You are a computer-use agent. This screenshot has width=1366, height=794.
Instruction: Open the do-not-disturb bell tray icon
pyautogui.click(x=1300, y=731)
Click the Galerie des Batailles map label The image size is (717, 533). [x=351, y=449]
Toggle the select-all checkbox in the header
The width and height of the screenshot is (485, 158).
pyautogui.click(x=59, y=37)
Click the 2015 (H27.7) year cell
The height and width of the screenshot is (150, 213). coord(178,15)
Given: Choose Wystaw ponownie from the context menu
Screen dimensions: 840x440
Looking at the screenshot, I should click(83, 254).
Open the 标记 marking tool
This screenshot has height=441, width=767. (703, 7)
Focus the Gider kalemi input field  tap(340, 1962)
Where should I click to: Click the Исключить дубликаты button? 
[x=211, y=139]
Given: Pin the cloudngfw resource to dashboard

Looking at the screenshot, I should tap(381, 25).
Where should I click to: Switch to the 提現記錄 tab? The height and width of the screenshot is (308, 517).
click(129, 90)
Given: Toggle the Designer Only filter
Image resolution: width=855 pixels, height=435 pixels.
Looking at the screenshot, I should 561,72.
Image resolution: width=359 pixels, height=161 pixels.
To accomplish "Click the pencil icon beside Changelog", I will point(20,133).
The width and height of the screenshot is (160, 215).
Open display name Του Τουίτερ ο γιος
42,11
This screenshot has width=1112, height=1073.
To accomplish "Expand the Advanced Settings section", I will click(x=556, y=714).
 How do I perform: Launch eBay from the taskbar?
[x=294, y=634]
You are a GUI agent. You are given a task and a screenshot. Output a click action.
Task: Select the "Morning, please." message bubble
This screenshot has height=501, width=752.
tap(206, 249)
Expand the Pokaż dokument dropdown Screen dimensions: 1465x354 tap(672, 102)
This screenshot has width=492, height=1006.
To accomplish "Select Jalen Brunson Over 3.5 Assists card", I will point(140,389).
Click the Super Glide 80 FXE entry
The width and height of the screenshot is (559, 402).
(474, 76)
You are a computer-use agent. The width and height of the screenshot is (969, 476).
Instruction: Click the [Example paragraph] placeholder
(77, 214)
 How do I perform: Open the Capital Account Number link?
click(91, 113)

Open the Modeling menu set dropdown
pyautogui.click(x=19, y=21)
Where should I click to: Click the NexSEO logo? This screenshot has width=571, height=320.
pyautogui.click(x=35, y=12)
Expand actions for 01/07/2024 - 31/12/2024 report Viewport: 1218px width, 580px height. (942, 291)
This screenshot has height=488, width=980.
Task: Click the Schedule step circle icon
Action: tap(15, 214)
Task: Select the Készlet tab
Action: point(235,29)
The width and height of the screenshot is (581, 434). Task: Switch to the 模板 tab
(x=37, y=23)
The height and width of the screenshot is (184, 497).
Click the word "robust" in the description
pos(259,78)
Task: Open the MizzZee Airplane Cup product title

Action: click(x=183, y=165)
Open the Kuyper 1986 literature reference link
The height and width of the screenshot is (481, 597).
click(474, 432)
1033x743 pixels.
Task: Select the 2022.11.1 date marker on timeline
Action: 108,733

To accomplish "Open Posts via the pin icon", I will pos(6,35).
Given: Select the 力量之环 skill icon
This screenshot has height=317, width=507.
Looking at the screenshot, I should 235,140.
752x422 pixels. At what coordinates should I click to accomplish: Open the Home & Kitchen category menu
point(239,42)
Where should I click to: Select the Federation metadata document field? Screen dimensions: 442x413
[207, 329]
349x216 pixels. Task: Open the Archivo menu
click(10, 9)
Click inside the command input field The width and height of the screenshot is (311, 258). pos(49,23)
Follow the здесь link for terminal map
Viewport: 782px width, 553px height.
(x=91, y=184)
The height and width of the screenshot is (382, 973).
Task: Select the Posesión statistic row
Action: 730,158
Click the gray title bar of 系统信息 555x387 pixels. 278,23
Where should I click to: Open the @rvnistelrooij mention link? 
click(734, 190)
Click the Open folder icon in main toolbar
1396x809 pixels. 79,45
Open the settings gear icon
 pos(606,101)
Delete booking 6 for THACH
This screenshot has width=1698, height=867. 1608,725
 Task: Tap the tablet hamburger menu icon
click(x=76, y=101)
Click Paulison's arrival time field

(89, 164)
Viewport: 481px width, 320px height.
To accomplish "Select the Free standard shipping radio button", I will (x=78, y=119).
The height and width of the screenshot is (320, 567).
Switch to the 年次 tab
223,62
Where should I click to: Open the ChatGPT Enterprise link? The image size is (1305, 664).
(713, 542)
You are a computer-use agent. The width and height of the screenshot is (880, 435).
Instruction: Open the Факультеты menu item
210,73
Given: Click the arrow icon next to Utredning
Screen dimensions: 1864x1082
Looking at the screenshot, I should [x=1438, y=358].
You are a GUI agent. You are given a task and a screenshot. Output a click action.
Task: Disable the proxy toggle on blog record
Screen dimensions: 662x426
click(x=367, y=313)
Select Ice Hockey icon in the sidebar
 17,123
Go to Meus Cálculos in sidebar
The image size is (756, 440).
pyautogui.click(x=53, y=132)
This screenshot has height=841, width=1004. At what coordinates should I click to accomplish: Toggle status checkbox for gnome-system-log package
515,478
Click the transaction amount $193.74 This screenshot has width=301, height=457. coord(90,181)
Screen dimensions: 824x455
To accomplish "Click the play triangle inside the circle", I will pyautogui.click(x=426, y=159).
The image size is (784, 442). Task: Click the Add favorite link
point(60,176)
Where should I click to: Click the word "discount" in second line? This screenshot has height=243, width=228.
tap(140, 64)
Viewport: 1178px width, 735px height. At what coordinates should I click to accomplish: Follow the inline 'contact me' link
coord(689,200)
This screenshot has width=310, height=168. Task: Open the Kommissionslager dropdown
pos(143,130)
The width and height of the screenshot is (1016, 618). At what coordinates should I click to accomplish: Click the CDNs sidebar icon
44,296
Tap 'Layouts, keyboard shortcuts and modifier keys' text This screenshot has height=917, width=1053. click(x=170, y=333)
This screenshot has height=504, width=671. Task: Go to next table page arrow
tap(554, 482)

# DIRECTIONS FOR THIS TASK
Filter the data above down to lines with the word "input", and copy them.

# ANSWER BOX
Focus the Gider kalemi input field  tap(340, 1962)
Click inside the command input field The width and height of the screenshot is (311, 258). pos(49,23)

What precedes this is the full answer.